— Provided passage —
◇ ◇ ◇ ◇ ◇ ◇ ◇
A woman holds a cut-out picture of hostages Shiri Bibas, 32, with Kfir Bibas, 9 months old, who were kidnapped from their home in Kibbutz Nir Oz during the deadly Oct. 7, 2023, attack by Hamas and then killed in Gaza, on the day of their funeral procession, at a public square dedicated to hostages in Tel Aviv, Israel, Feb. 26, 2025. Photo: REUTERS/Shir Torem

Since October 7, 2023, when thousands of Hamas militants and Gazan civilians invaded Israeli communities — murdering entire families (and intentionally burning them alive), raping women, and abducting hostages — the global media and major NGOs have de facto erased Hamas’ central role in everything that followed.

The conflict’s root cause — and Hamas’ underlying responsibility for everything that has happened since — is routinely ignored. This is not an oversight. It’s a willful distortion.

Hamas’ Ideology of Rejection — From 1920 to Today

Hamas emerged from a tradition of Islamist Arab leadership in British Mandatory Palestine that has consistently rejected any compromise with Jewish sovereignty in any part of historic Israel.

From the 1920 and 1929 Arab pogroms and massacres of Jewish communities throughout British Mandatory Palestine, through the rejection of the 1937 Peel Commission and the 1947 UN partition plan, Palestinian Arab leaders have refused to share any land in historical Israel with a Jewish state.

Hamas’ founding charter in 1988 formalized its commitment to this rejectionism: declaring jihad as the only solution, rejecting Israel’s legitimacy, and committing to the “full and complete liberation of Palestine from the river to the sea.”

This ideology isn’t fringe. It defines the group’s  worldview. Hamas has rejected every peace offer — Madrid, Oslo, the Camp David frameworks, the 2000 and 2008 peace offers — intentionally undermining efforts at diplomacy, while reinforcing violence as the only acceptable strategy.
◇ ◇ ◇ ◇ ◇ ◇ ◇
— Actions to take —
a: According to the passage about Hamas, in what year was the group's founding charter issued?
b: Duplicate the stretch of the passage about Hamas from "Hamas’ founding charter" through "only acceptable strategy.".
The lines after this point are not needed.

— Supplied data —
◇ ◇ ◇ ◇ ◇ ◇ ◇
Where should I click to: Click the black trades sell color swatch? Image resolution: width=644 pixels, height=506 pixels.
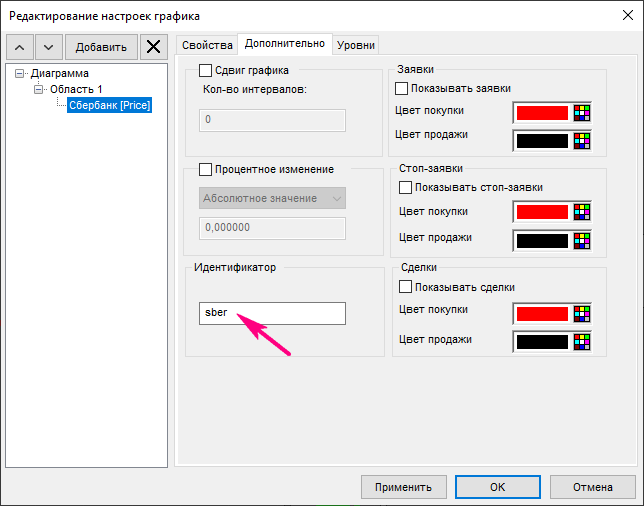[x=541, y=342]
◇ ◇ ◇ ◇ ◇ ◇ ◇
— Correct answers —
a: 1988

b:
Hamas’ founding charter in 1988 formalized its commitment to this rejectionism: declaring jihad as the only solution, rejecting Israel’s legitimacy, and committing to the “full and complete liberation of Palestine from the river to the sea.”

This ideology isn’t fringe. It defines the group’s  worldview. Hamas has rejected every peace offer — Madrid, Oslo, the Camp David frameworks, the 2000 and 2008 peace offers — intentionally undermining efforts at diplomacy, while reinforcing violence as the only acceptable strategy.